-- START Source excerpt --

# What MBTI type makes you laugh the most?



## FiNe SiTe

What MBTI type makes you laugh the most?

For me:
INTx for their witty/smart humor and xNxP for their silly antics/comments.

But for the sake of the thread i'll say:
ENTP roud:


----------



## Vaka

Dude...ENTP all the way!...Mostly because they don't seem to really hold back lol


----------



## OmarFW

female ESFP's and male ENTJ's


----------



## roxtehproxy

Other ENTPs, and occasionally the odd ENFP.


----------



## pajamiez

N's are usually the only ones to understand my humor at all. I find IN-Ps the giggliest out of them all though.
-SFPs make me laugh in a mocking manner x:.


----------



## Raindrops

My sister's roommate is ENTP and she's hilarious; although her jokes are a bit mean sometimes.


----------



## spg565

My good friend is an ENFJ and she can make anybody laugh :laughing:


----------



## Crystall

ESTP makes me laugh hysterically :crazy:


----------



## Siggy

Based on what I've seen at the PerC its the ENTPs They are the most outgoing and outrageous group.


----------



## Nearsification

I am gonna ruin everyones steak and say I am probably not an ENTP. I bet you wanna your vote now? :laughing:


For me its INTJs. Their sarcasm entertains me.


----------



## lirulin

Mix of INFP and INTP.


----------



## NightSkyGirl

Definitely ENTP's. Their humor amuses me to no end.


----------



## OrangeAppled

I laugh with my ENFJ friends - their humor is engaging, so I'm not just being an audience. I can count on always smiling when I get an email from one ENFJ friend - it's not roll on the floor funny, but it's amusing in this charming, brighten your day sort of way, and it allows me to respond with my humor (which I don't use that much with many people).

As for just laughing at someone as an audience, then I find ESFPs to be pretty funny in real life. My ESFP sister is always cracking people up, including me. It's so spot on in the moment, and timing can be everything with comedy.

As for comedians, I like ones which use Ne (Conan O'brien, Eddie Izzard).


----------



## firedell

The EXTP's are great, for comic work.


----------



## Zic

INFPs, when they act weird.

ENTPs, /ESTPs, with their awesome sense of humour.


----------



## skycloud86

I don't think any one personality type is the funniest, and I think they all have their different types of funny.

-- END Source excerpt --

Problems and tasks:
1. In the MBTI humor thread, which two comedians does OrangeAppled name as ones who use Ne?
2. Reproduce the part of the MBTI humor thread starting at "## OrangeAppled" and ending at "with many people).".
3. Pick up the MBTI humor thread after its final post and write what comes next.

-- START Listed records --

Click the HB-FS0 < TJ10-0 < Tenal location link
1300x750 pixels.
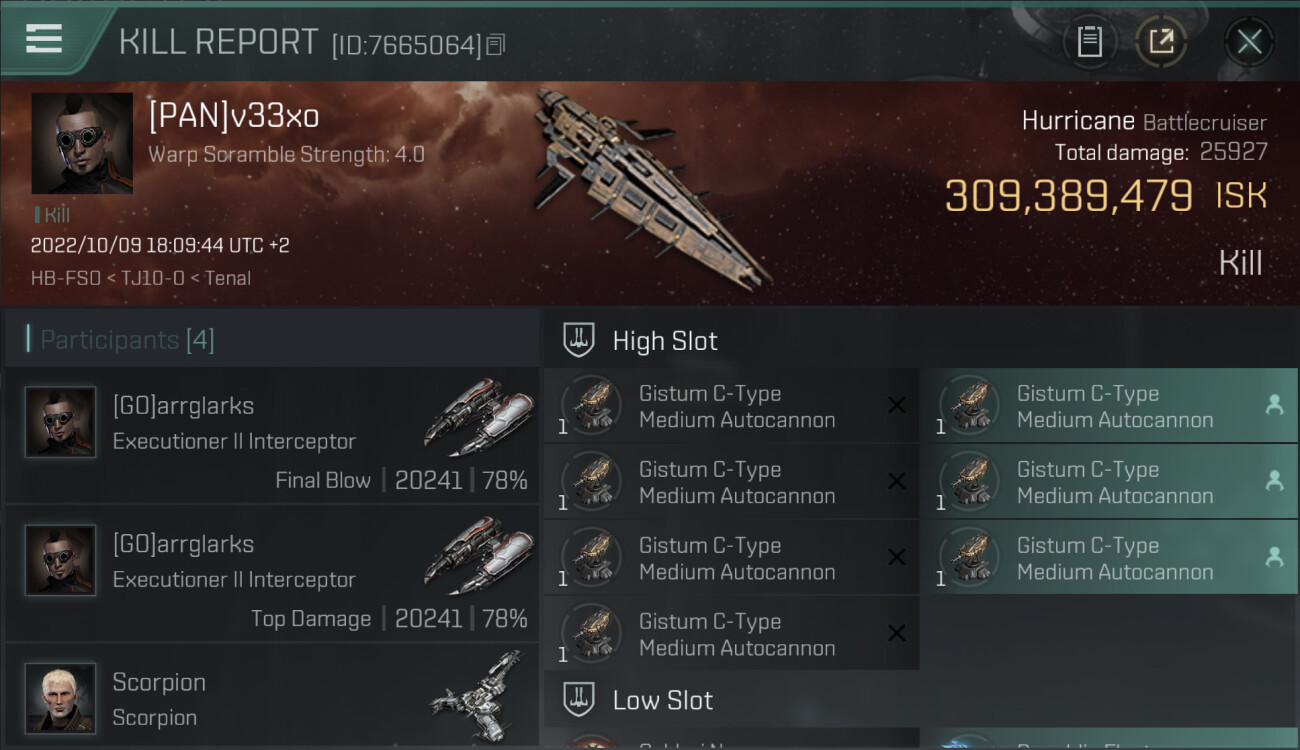click(141, 278)
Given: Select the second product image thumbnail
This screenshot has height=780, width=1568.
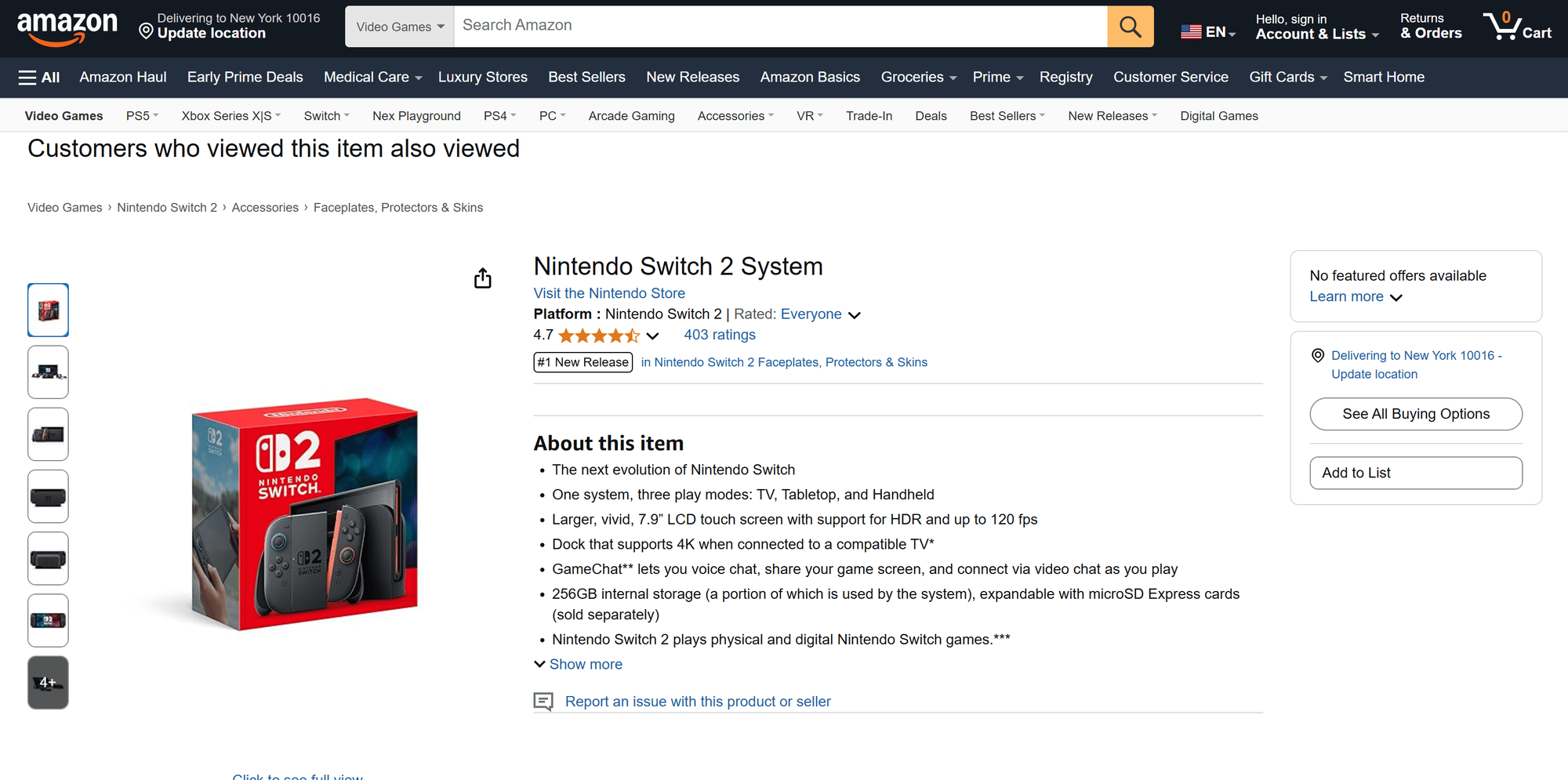Looking at the screenshot, I should point(48,372).
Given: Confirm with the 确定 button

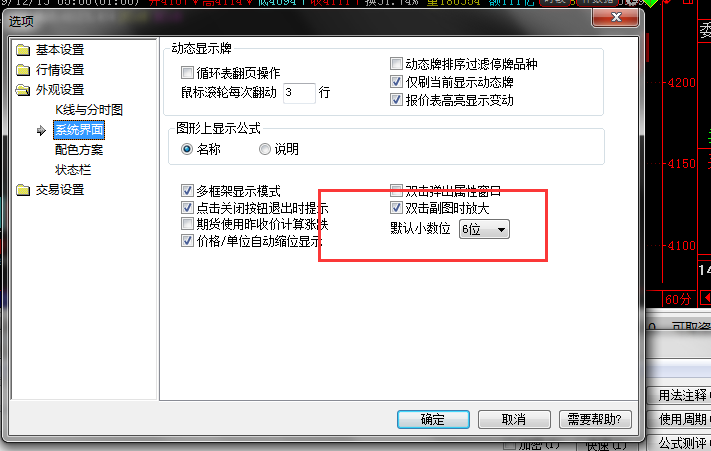Looking at the screenshot, I should point(433,419).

-- END Listed records --

Outputs in order:
1. Conan O'brien and Eddie Izzard.

2.
## OrangeAppled

I laugh with my ENFJ friends - their humor is engaging, so I'm not just being an audience. I can count on always smiling when I get an email from one ENFJ friend - it's not roll on the floor funny, but it's amusing in this charming, brighten your day sort of way, and it allows me to respond with my humor (which I don't use that much with many people).

3.
----------



## Scruffy

ENFJs are goofy motherfuckers, they are awesome.

ESTP humor is awesome, it's quick and everyone will understand it. Very engaging.

INTPs always follow what I'm saying, then they add some more awesomeness.

ENTJ humor, for me, is hit or miss.


----------



## L'Empereur

Fellow INTJs


----------



## HannibalLecter

ESFP = cue Kelso.


----------



## thewindlistens

The only person that consistently makes me laugh is myself. So I just voted INTP...


----------



## Catwalk

ESFJ .. _Any type_ of sensor. ESXX mainly.

Other NT(s) are _non-_humorous and dry except for myself.


----------



## cuddlyone

The person I've known the longest besides family is an ENTP.

I kid you not...no matter how completely fucked and shitty circumstances are, he will say or do something that makes me laugh out loud. I could be completely down in the dumps about the state of the world and he'll spin it around and somehow I'm laughing and smiling again.

The world would be somber as fuck without you guys/gals. I guess that's why a lot of comedians and fun characters are ENTP's.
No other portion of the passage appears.